$ benchmark

Cryptographic performance analysis - JS vs WebCrypto vs WASM

target: browseruser: amorfatimode: benchmark

Controls

Results

Technical Breakdown

1. Pure JavaScript (ChaCha20 Polyfill)

JavaScript runs on a single thread with an event loop. Heavy CPU operations like ChaCha20 quarter rounds block the main thread entirely. Each byte goes through add-rotate-xor cycles in JS number space (32-bit integers coerced from doubles). The JS engine cannot optimize across async boundaries, so sustained throughput is limited by the CPU clock rate multiplied by instruction count per byte. Expect single-digit MiB/s - the bottleneck is raw JS execution speed for cryptographic primitives.

2. WebCrypto API (AES-GCM)

crypto.subtle.encrypt is backed by native C++, but every call returns a Promise. Each 16 KB record incurs:

  • A full micro-task queue drain before resolve (typically 0.05-0.2 ms overhead per call)
  • Buffer serialization across the JS → C++ boundary
  • GCM-authenticated encryption, which includes GHASH polynomial evaluation

While each individual encrypt is fast (~0.01 ms for 16 KB on modern hardware), the aggregate throughput tops out in the low-to-mid tens of MiB/s due to per-call promise scheduling overhead and the serialized record-by-record processing model imposed by TLS semantics.

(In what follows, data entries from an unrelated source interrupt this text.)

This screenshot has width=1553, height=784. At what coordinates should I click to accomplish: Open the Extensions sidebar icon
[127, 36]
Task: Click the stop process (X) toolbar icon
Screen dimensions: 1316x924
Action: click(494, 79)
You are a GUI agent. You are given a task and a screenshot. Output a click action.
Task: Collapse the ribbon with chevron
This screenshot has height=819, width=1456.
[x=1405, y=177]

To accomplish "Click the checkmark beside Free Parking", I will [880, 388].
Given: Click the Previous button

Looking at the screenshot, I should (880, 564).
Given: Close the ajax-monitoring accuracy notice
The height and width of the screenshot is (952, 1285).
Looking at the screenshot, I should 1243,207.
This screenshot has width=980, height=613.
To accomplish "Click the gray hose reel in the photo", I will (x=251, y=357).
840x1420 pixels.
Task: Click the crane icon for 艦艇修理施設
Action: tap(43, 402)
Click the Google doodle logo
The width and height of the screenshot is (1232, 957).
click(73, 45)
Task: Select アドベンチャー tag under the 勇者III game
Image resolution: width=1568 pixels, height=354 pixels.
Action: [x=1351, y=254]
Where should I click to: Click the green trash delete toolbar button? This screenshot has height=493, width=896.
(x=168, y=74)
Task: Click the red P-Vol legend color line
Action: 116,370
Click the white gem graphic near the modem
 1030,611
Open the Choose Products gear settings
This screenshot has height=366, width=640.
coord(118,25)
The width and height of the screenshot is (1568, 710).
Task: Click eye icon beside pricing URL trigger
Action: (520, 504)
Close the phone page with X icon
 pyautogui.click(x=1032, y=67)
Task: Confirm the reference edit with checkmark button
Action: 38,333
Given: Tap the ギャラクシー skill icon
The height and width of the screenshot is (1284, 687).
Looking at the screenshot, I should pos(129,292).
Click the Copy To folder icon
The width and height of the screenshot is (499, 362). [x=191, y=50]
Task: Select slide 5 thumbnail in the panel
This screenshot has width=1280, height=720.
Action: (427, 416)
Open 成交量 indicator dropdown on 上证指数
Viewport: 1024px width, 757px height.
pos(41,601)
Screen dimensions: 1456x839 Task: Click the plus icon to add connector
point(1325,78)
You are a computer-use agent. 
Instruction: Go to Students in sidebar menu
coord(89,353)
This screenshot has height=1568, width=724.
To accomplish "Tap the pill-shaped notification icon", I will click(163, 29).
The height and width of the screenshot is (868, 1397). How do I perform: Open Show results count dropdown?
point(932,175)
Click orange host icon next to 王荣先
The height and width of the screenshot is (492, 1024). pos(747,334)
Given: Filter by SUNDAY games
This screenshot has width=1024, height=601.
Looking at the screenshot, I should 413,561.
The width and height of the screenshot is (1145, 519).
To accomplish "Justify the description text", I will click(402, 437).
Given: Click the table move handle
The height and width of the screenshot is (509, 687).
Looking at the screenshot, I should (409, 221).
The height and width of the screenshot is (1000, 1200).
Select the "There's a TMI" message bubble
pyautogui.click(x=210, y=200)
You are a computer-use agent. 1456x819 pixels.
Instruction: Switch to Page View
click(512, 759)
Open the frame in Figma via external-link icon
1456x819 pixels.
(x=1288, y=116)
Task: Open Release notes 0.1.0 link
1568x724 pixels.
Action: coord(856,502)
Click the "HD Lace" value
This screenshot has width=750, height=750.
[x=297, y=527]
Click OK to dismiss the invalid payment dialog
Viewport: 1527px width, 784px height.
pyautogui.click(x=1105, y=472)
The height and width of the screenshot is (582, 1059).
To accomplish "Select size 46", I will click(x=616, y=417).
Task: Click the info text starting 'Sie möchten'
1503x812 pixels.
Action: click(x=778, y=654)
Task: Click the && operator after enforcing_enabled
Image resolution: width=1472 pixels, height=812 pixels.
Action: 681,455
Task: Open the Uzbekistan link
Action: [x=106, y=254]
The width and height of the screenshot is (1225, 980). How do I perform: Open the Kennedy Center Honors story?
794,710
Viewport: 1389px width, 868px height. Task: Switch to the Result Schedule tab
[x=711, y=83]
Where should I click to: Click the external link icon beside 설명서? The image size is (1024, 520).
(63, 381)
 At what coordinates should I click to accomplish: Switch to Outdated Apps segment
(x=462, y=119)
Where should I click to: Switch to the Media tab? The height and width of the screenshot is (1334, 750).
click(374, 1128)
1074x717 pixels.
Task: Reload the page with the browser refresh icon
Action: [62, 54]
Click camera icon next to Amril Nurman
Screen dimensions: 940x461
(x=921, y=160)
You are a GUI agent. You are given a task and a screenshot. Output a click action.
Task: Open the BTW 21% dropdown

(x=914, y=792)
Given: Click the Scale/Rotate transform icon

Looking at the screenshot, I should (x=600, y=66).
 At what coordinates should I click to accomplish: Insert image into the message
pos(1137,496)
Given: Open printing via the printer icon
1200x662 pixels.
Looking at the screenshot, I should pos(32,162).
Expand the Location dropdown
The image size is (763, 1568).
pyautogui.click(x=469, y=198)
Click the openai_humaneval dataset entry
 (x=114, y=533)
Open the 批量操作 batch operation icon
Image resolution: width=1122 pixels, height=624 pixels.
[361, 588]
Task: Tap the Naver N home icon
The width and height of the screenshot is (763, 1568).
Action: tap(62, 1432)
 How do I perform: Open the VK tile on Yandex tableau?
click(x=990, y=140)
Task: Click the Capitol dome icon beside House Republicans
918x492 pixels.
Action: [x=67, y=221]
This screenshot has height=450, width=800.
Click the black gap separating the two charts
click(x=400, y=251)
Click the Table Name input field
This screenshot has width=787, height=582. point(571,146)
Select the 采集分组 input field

3. WebAssembly (XOR Cipher)

WASM executes in a separate linear memory space with synchronous function calls. The XOR cipher:

  • Bypasses the JS event loop entirely - no Promises, no micro-task queue
  • Runs in a sandboxed VM with ahead-of-time compilation to native code (Liftoff/Wizard-tier on V8)
  • Operates on raw linear memory, avoiding JS → native serialization overhead

Because WASM calls are synchronous, a large buffer can be processed in a single call without yielding. The main thread is still blocked (cooperative scheduling), but the throughput per call is significantly higher since there is zero promise overhead per record. Expect 2-5x improvement over the JS polyfill and measurably lower event loop lag than the Promise-based WebCrypto approach at equivalent payload sizes.

Key Insight

The benchmark demonstrates that while WebCrypto uses native code, the per-record Promise dispatch creates a micro-task queue tax that limits throughput for high-frequency TLS-like workloads. WASM offers a middle ground: near-native execution with synchronous semantics, at the cost of manual memory management and the WASM sandbox boundary. Pure JS remains the slowest option due to interpreted arithmetic and heap allocation pressure.